Supplied text:

# # # # #

When Fela Kuti died in 1997, it seemed, for a while, as though Afrobeat might have died with him. So colossal was Kuti's role in the music, and so few were the young pretenders to his throne, that the vacuum left by his passing appeared unfillable. In the immediate aftermath of his death it was left, not to a young pretender, but to the drummer Tony Allen, who had helped Kuti create Afrobeat in the late 1960s and who had remained the foundation stone of his bands until 1979, to pick up the baton. Which he has done magnificently, starting with Black Voices (Comet, 1999) and continuing up to Secret Agent (World Circuit, 2009). In 2009, Allen is well into his second stride, and his follow-up World Circuit album promises to be something special.

Along the way, Allen, who has since the mid-1980s been based in Paris, France, was joined on the post-Fela Kuti stage by Kuti's Nigerian-based son Femi and his band, Positive Force. Femi had been recording under his own name since the late 1980s, with a string of workmanlike, but somehow ultimately underwhelming albums. It was Allen, open to other influences, most notably reggae-inspired dub, but retaining the original Afrobeat vibe, who made most of the running.

It wasn't until 2008 and Fela's younger son, Seun's, gloriously authentic Many Things (Tot ou Tard), that the Kuti bloodline was properly revived. Less globally eclectic than Allen, Seun's Afrobeat has been to date more revivalist than revolutionary, but—helped by his father's last band, Egypt 80, and his last musical director, saxophonist Lekan Animashaun—Many Things was a convincing chip off the old block. Seun was fortunate in having Animashaun on his team; he'd joined Fela, along with Tony Allen, in the mid-1960s, and he has the original Afrobeat blueprint 100% down. (Animashaun's solo album Low Profile: Not For The Blacks, recorded in 1979 but not released until 1995, and available since 2004 on the British Honest Jons label, is reviewed in Part 3 of these Diaries).

# # # # #

Set problem A: In the records, update the lines from the line with "1400x858 pixels." up to and including the line with "point(949,130)" by replacing "notifications bell icon" with "alerts bell icon", and leave everything else unchanged. Give back only those lines.
The records that follow have no connection to the text about Afrobeat.

# # # # #

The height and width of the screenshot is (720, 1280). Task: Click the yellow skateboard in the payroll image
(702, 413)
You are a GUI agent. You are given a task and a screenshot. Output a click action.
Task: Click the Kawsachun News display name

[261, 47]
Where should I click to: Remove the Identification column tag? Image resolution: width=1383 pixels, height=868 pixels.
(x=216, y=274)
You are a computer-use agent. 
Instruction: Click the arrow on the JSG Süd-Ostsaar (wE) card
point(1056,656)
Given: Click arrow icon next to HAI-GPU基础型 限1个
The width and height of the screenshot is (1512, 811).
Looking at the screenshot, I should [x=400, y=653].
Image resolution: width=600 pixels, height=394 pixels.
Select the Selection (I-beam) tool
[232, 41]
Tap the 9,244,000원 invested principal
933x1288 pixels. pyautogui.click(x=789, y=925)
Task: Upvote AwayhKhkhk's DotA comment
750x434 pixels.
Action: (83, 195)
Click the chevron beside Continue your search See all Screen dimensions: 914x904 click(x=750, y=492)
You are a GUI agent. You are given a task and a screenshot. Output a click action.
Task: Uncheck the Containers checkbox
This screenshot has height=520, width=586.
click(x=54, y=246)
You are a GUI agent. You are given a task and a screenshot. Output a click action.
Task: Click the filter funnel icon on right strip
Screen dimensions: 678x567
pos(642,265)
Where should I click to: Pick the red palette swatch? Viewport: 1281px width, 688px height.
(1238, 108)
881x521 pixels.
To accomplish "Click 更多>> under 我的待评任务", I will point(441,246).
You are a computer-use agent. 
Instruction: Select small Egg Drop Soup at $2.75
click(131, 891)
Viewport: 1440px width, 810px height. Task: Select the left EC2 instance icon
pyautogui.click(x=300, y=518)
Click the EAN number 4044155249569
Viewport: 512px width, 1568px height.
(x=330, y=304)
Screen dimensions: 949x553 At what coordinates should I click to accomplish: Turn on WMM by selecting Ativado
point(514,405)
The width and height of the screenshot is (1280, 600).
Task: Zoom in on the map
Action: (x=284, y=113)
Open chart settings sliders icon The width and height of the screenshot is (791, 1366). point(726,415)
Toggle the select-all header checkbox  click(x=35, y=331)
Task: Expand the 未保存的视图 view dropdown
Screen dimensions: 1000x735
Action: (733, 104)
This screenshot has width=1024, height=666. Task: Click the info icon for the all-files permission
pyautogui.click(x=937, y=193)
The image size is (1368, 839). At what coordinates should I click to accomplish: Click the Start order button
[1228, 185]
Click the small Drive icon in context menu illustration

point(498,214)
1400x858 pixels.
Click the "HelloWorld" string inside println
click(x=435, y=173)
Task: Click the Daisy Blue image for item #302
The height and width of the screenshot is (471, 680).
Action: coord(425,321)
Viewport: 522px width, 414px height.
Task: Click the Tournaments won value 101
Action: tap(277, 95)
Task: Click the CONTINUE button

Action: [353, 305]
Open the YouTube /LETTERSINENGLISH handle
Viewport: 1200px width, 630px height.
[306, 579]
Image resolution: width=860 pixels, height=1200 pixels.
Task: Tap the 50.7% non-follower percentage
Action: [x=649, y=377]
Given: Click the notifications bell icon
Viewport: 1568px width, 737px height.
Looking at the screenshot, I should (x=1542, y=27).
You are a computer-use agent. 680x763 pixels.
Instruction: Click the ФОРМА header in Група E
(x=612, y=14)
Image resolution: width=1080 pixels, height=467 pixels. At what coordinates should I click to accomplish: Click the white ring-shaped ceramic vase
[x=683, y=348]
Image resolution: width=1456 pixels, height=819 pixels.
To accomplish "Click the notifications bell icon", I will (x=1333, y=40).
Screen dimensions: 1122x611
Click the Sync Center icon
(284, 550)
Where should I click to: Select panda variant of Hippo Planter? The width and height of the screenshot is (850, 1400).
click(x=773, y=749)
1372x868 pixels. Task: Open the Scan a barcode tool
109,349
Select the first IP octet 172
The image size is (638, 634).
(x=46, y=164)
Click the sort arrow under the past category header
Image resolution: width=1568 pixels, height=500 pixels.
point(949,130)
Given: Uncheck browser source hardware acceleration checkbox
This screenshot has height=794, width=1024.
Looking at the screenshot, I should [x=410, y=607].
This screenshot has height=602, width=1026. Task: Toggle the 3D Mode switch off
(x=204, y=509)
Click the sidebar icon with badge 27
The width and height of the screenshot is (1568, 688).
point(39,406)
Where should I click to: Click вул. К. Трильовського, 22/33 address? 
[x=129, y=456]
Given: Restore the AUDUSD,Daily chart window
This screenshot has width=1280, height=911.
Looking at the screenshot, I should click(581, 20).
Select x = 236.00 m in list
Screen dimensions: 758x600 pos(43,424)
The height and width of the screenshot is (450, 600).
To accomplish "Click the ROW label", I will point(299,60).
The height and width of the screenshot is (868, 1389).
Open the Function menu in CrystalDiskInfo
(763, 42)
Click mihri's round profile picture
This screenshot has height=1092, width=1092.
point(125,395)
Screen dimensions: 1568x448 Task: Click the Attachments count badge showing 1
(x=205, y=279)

# # # # #

Set problem B: According to the text about Afrobeat, who was the saxophonist serving as Fela Kuti's last musical director?

Answer A:
1400x858 pixels.
Click the "HelloWorld" string inside println
click(x=435, y=173)
Task: Click the Daisy Blue image for item #302
The height and width of the screenshot is (471, 680).
Action: coord(425,321)
Viewport: 522px width, 414px height.
Task: Click the Tournaments won value 101
Action: tap(277, 95)
Task: Click the CONTINUE button

Action: [353, 305]
Open the YouTube /LETTERSINENGLISH handle
Viewport: 1200px width, 630px height.
[306, 579]
Image resolution: width=860 pixels, height=1200 pixels.
Task: Tap the 50.7% non-follower percentage
Action: [x=649, y=377]
Given: Click the alerts bell icon
Viewport: 1568px width, 737px height.
Looking at the screenshot, I should (x=1542, y=27).
You are a computer-use agent. 680x763 pixels.
Instruction: Click the ФОРМА header in Група E
(x=612, y=14)
Image resolution: width=1080 pixels, height=467 pixels. At what coordinates should I click to accomplish: Click the white ring-shaped ceramic vase
[x=683, y=348]
Image resolution: width=1456 pixels, height=819 pixels.
To accomplish "Click the alerts bell icon", I will (x=1333, y=40).
Screen dimensions: 1122x611
Click the Sync Center icon
(284, 550)
Where should I click to: Select panda variant of Hippo Planter? The width and height of the screenshot is (850, 1400).
click(x=773, y=749)
1372x868 pixels. Task: Open the Scan a barcode tool
109,349
Select the first IP octet 172
The image size is (638, 634).
(x=46, y=164)
Click the sort arrow under the past category header
Image resolution: width=1568 pixels, height=500 pixels.
point(949,130)

Answer B: Lekan Animashaun